EUA - Quase oito meses após o início da guerra que devasta a Faixa de Gaza, o presidente dos Estados Unidos, Joe Biden, afirmou que o primeiro-ministro de Israel, Binyamin Netanyahu, pode estar protelando o fim do conflito por motivos políticos. Bibi, como o premiê é conhecido, responde a acusações de corrupção e, depois de deixar o poder, poderá ser condenado e até preso.

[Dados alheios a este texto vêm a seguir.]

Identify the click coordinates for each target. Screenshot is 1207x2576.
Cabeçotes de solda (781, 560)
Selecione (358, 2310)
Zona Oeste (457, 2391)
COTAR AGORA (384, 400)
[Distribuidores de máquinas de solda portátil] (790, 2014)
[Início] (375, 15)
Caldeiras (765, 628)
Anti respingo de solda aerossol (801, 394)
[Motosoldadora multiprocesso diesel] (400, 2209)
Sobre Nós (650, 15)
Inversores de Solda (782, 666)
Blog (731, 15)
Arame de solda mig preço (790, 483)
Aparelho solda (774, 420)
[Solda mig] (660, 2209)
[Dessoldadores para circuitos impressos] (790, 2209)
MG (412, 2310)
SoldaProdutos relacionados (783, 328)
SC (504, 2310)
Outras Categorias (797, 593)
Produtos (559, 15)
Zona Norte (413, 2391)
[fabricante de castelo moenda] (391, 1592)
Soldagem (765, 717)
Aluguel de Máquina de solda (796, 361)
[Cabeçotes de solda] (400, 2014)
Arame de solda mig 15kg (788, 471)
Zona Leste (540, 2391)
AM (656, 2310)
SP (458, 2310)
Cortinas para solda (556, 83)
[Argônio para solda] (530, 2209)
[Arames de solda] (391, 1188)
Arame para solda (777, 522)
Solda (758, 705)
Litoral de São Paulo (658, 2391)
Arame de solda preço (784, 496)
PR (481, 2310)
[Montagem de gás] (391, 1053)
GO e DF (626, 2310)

O comentário do líder americano foi feito em 28 de maio e divulgado na terça-feira (4) pela revista Time. A poucos meses das eleições para a Casa Branca, Biden vem instando Tel Aviv a aceitar um acordo para o estabelecimento de um cessar-fogo. A pressão sobre o governo israelense aumentou desde que denúncias contra supostos crimes de guerra cometidos pela tropas do país em Gaza ganharam força.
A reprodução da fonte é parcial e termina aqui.